What is required
Keep the pictures out, please, and set down every record exactly.

===== Entries shown

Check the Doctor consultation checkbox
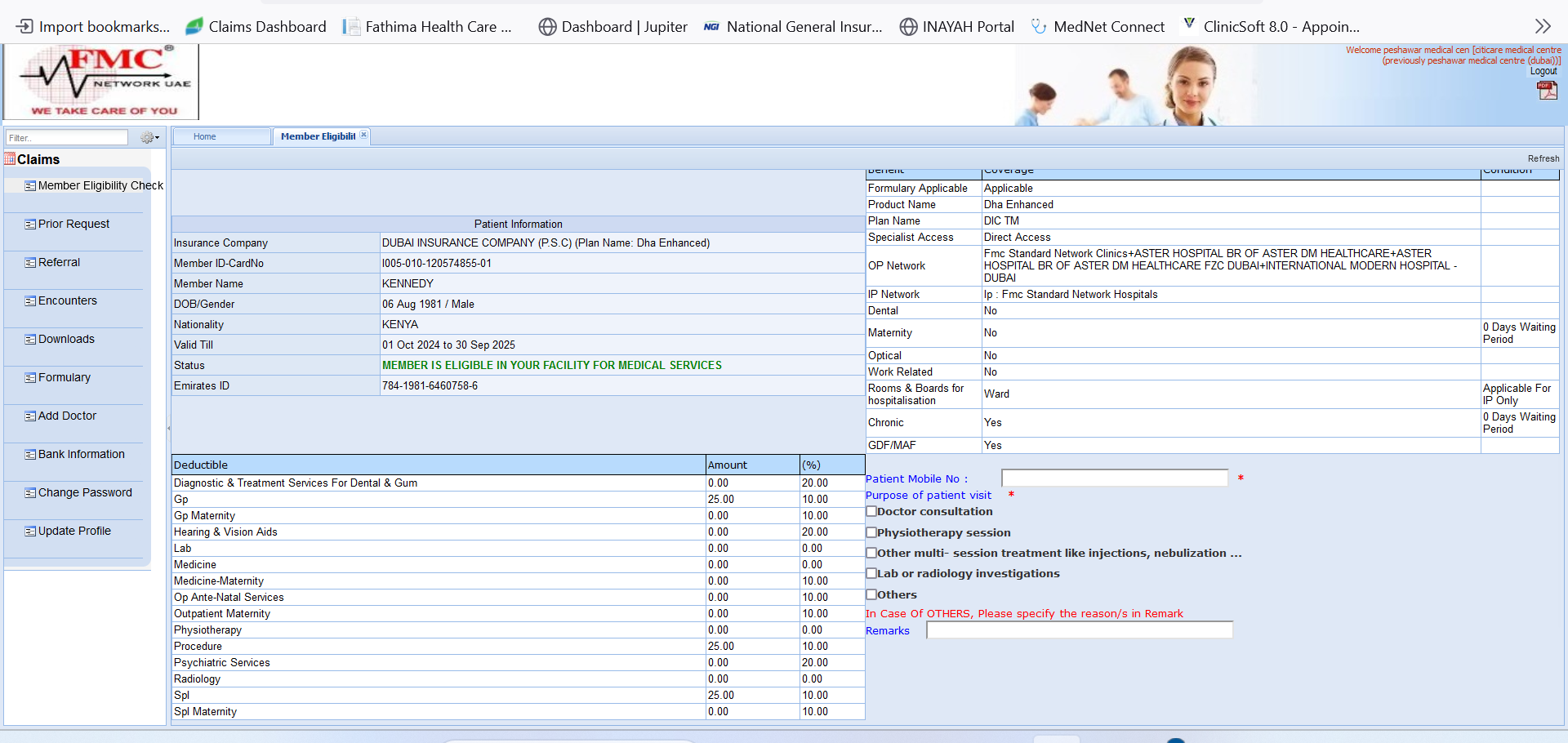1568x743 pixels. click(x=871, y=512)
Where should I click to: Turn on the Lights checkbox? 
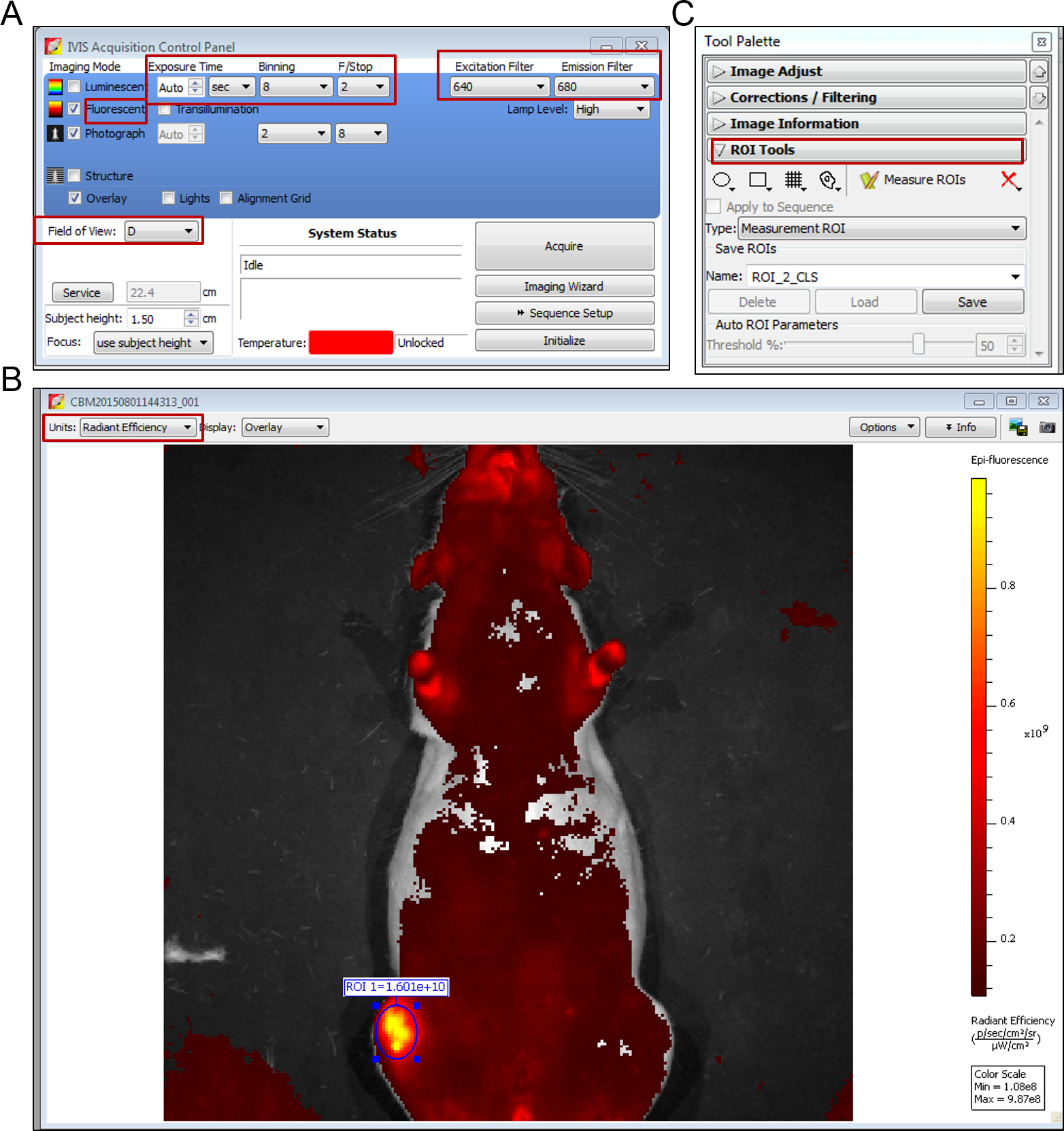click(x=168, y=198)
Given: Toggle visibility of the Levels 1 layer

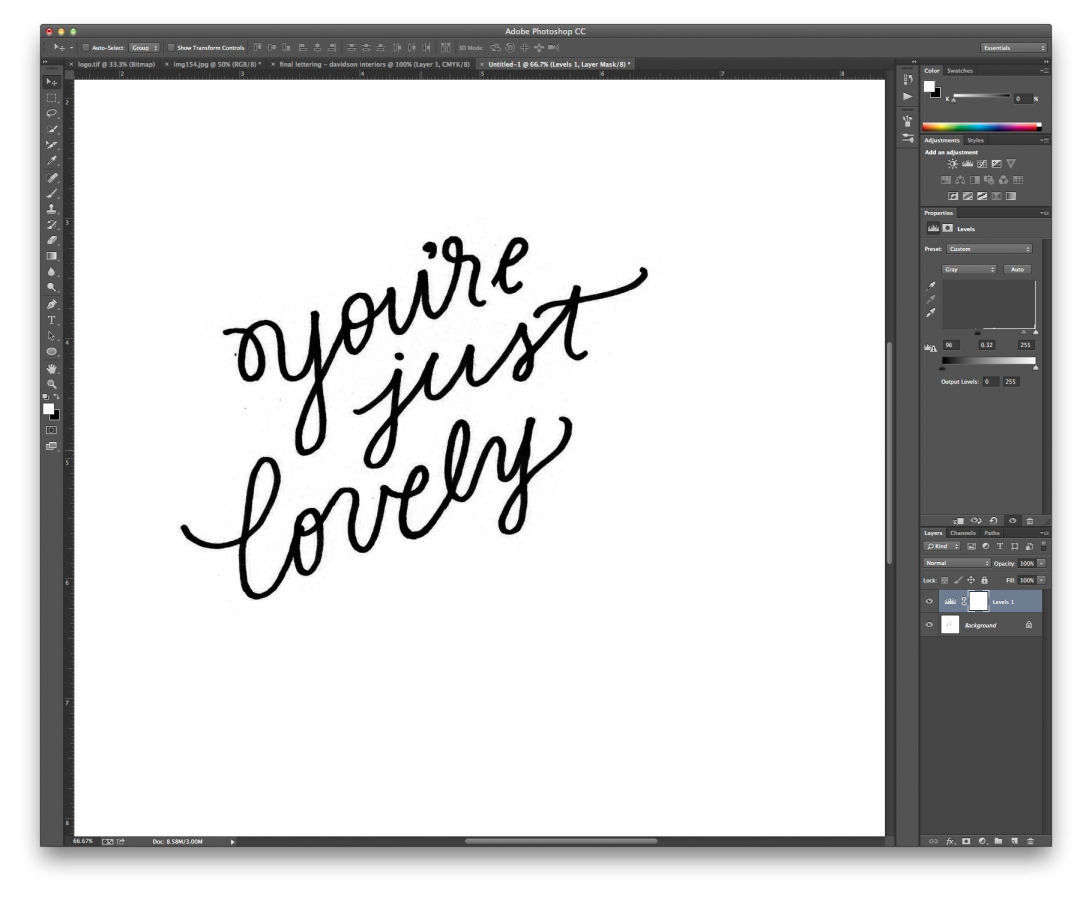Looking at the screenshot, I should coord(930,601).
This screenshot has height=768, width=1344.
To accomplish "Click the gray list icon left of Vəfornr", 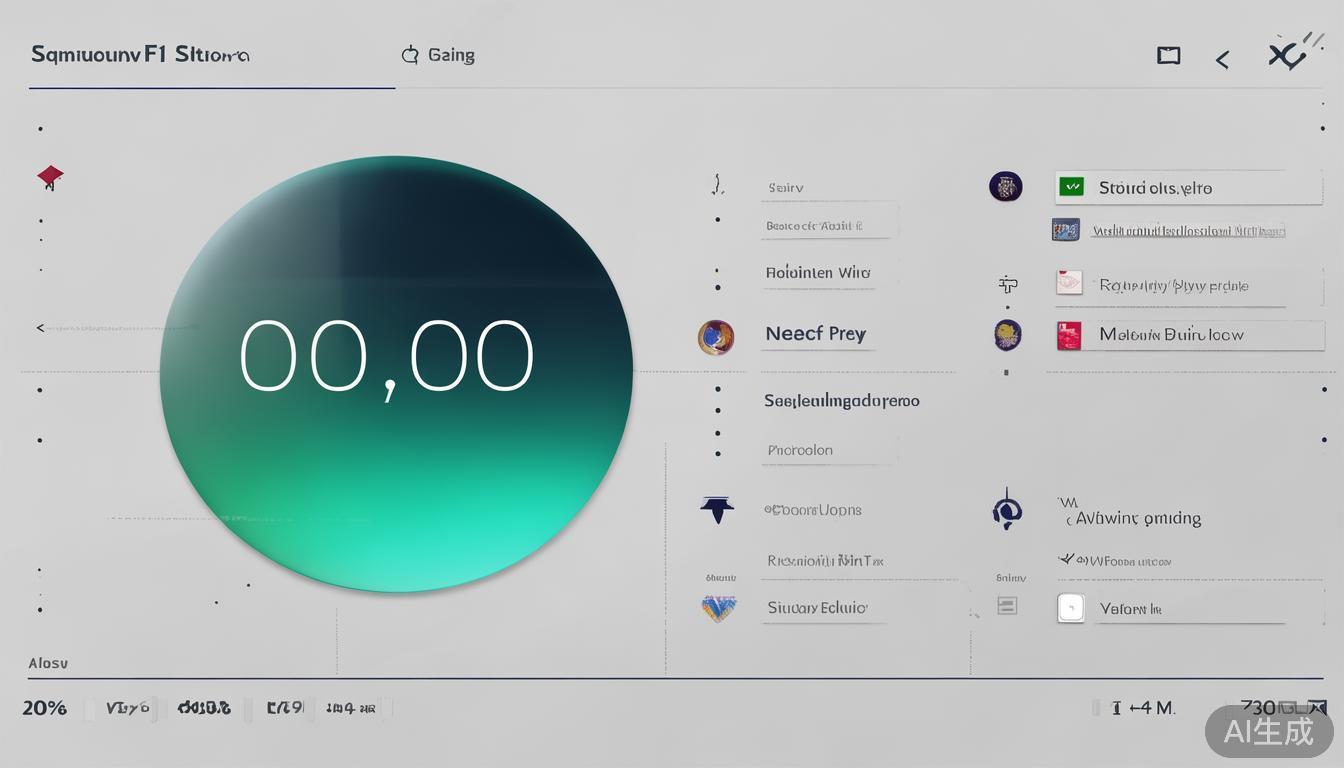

==========

Reply to the task
Check the Doctor consultation checkbox
1568x743 pixels. click(x=871, y=512)
Where should I click to: Turn on the Lights checkbox? 
click(x=168, y=198)
Given: Toggle visibility of the Levels 1 layer

Looking at the screenshot, I should coord(930,601).
This screenshot has height=768, width=1344.
To accomplish "Click the gray list icon left of Vəfornr", 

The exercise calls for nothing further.